**Task requirements**
A word-for-word repetition of the records beneath this task is the expected answer.

(Collected data entries)
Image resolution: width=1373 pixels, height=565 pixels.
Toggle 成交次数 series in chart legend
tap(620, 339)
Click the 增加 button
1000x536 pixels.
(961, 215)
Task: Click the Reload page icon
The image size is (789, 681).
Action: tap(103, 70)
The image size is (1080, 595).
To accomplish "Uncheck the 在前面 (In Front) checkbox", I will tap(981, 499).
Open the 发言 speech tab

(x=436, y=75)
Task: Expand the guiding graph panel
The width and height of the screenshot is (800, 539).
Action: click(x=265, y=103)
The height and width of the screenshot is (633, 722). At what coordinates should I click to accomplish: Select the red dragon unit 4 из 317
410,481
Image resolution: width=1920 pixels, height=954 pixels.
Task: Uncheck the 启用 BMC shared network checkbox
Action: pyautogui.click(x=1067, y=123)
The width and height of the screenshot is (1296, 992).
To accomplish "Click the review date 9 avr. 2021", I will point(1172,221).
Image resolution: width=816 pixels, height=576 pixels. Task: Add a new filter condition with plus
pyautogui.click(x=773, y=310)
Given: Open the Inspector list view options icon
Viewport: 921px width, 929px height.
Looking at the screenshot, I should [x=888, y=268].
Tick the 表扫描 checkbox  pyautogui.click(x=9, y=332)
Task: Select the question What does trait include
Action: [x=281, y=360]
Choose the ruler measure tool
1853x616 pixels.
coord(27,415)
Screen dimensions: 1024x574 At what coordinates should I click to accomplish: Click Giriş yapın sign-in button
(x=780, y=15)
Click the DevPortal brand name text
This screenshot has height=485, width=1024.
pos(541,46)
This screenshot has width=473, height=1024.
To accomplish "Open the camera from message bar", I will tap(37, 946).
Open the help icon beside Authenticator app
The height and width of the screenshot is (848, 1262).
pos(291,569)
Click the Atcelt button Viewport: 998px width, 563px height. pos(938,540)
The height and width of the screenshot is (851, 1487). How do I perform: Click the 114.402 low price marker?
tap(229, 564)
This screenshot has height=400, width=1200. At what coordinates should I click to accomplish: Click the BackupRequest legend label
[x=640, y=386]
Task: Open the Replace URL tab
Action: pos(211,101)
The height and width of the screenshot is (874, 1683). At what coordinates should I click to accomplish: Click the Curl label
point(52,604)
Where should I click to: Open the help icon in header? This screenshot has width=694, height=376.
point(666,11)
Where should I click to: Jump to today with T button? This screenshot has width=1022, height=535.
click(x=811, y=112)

**Worked solution**
Image resolution: width=1373 pixels, height=565 pixels.
Toggle 成交次数 series in chart legend
tap(620, 339)
Click the 增加 button
1000x536 pixels.
(961, 215)
Task: Click the Reload page icon
The image size is (789, 681).
Action: tap(103, 70)
The image size is (1080, 595).
To accomplish "Uncheck the 在前面 (In Front) checkbox", I will tap(981, 499).
Open the 发言 speech tab

(x=436, y=75)
Task: Expand the guiding graph panel
The width and height of the screenshot is (800, 539).
Action: click(x=265, y=103)
The height and width of the screenshot is (633, 722). At what coordinates should I click to accomplish: Select the red dragon unit 4 из 317
410,481
Image resolution: width=1920 pixels, height=954 pixels.
Task: Uncheck the 启用 BMC shared network checkbox
Action: pyautogui.click(x=1067, y=123)
The width and height of the screenshot is (1296, 992).
To accomplish "Click the review date 9 avr. 2021", I will point(1172,221).
Image resolution: width=816 pixels, height=576 pixels. Task: Add a new filter condition with plus
pyautogui.click(x=773, y=310)
Given: Open the Inspector list view options icon
Viewport: 921px width, 929px height.
Looking at the screenshot, I should [x=888, y=268].
Tick the 表扫描 checkbox  pyautogui.click(x=9, y=332)
Task: Select the question What does trait include
Action: [x=281, y=360]
Choose the ruler measure tool
1853x616 pixels.
coord(27,415)
Screen dimensions: 1024x574 At what coordinates should I click to accomplish: Click Giriş yapın sign-in button
(x=780, y=15)
Click the DevPortal brand name text
This screenshot has height=485, width=1024.
pos(541,46)
This screenshot has width=473, height=1024.
To accomplish "Open the camera from message bar", I will tap(37, 946).
Open the help icon beside Authenticator app
The height and width of the screenshot is (848, 1262).
pos(291,569)
Click the Atcelt button Viewport: 998px width, 563px height. pos(938,540)
The height and width of the screenshot is (851, 1487). How do I perform: Click the 114.402 low price marker?
tap(229, 564)
This screenshot has height=400, width=1200. At what coordinates should I click to accomplish: Click the BackupRequest legend label
[x=640, y=386]
Task: Open the Replace URL tab
Action: pos(211,101)
The height and width of the screenshot is (874, 1683). At what coordinates should I click to accomplish: Click the Curl label
point(52,604)
Where should I click to: Open the help icon in header? This screenshot has width=694, height=376.
point(666,11)
Where should I click to: Jump to today with T button? This screenshot has width=1022, height=535.
click(x=811, y=112)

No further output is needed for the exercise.